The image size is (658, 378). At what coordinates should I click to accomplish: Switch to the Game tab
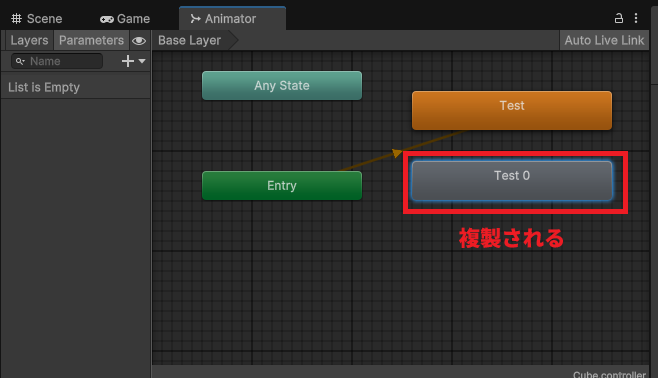pos(125,18)
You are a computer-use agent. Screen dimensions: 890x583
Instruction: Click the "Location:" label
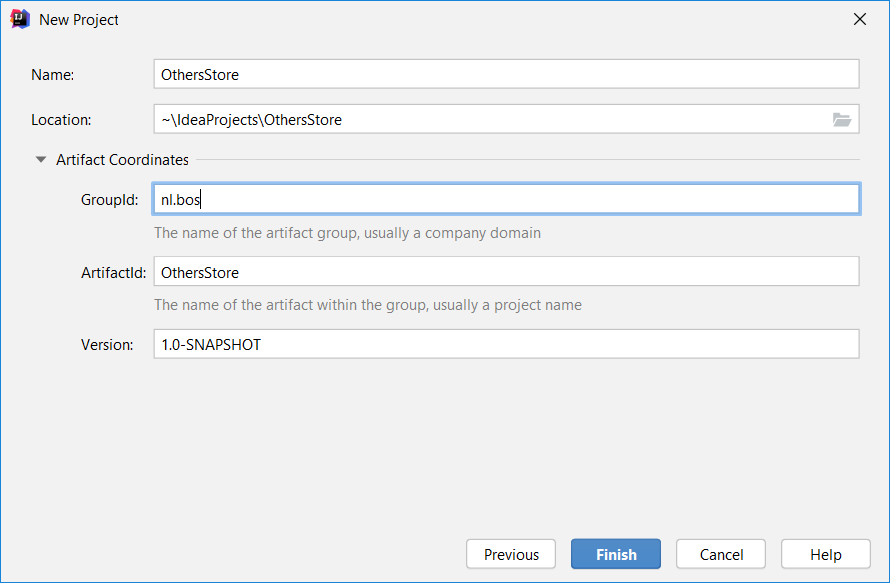61,120
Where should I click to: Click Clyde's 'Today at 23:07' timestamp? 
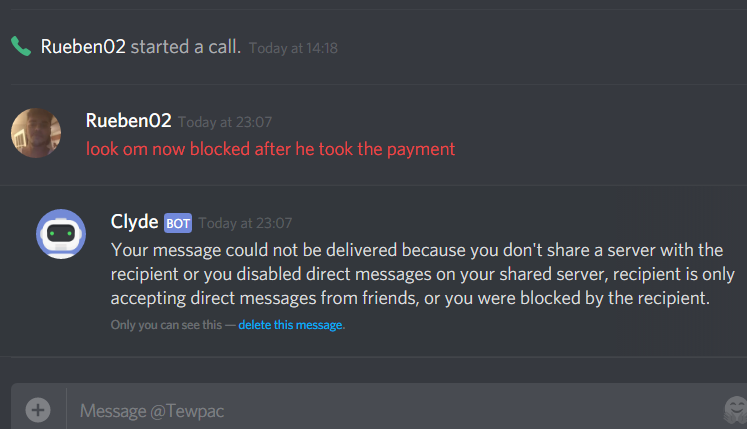pos(245,223)
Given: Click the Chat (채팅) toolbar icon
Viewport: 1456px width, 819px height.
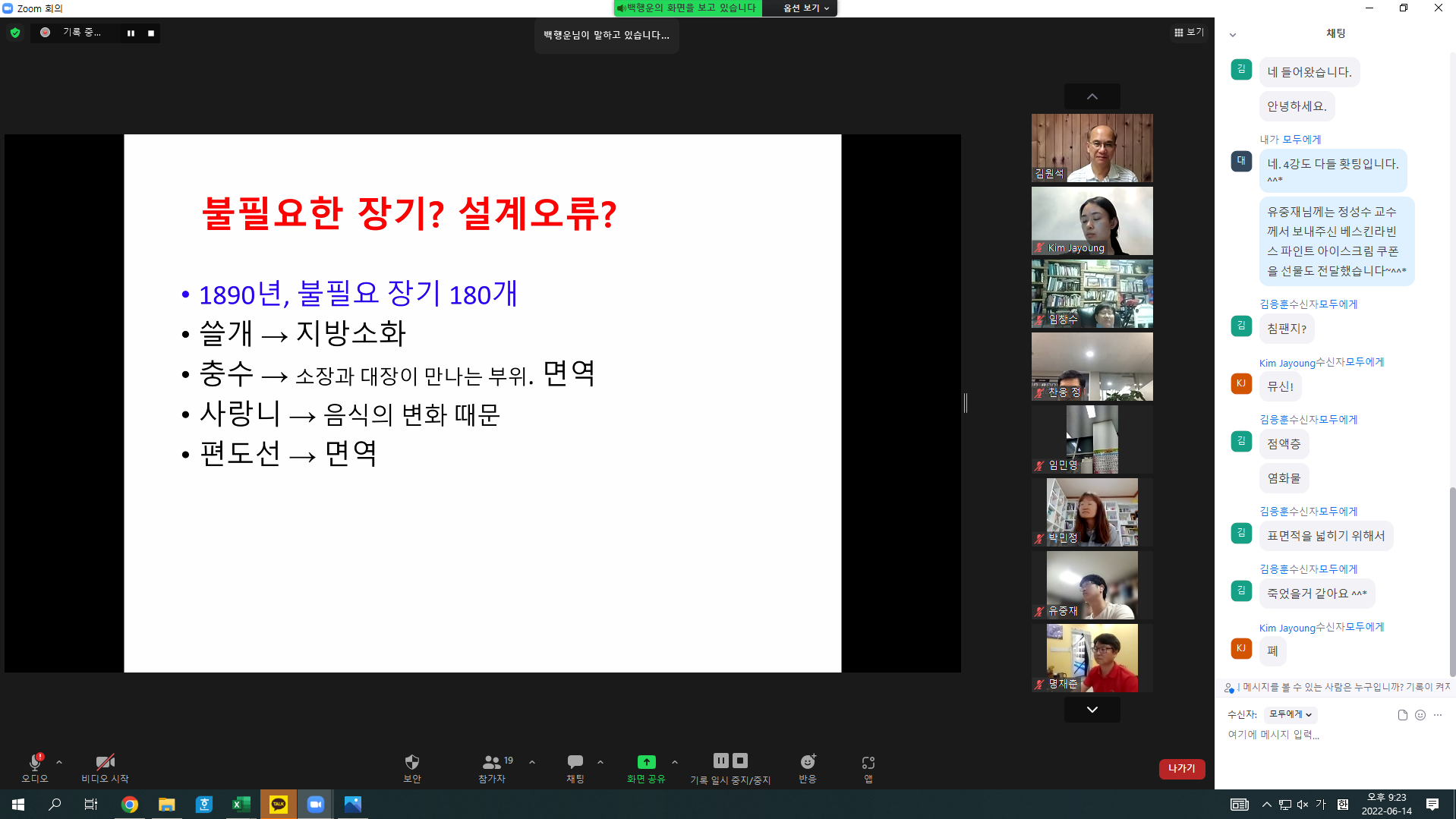Looking at the screenshot, I should [575, 762].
★ ★ ★ ★ ★ ★ ★
AIM OF THE TASK: Transcribe exactly the span of lines from the line holding "Where should I" through the last line above, both included. Pictures stay out.

YOUR RESPONSE:
Where should I click to: Click Clyde's 'Today at 23:07' timestamp? 
pos(245,223)
Given: Click the Chat (채팅) toolbar icon
Viewport: 1456px width, 819px height.
Looking at the screenshot, I should [575, 762].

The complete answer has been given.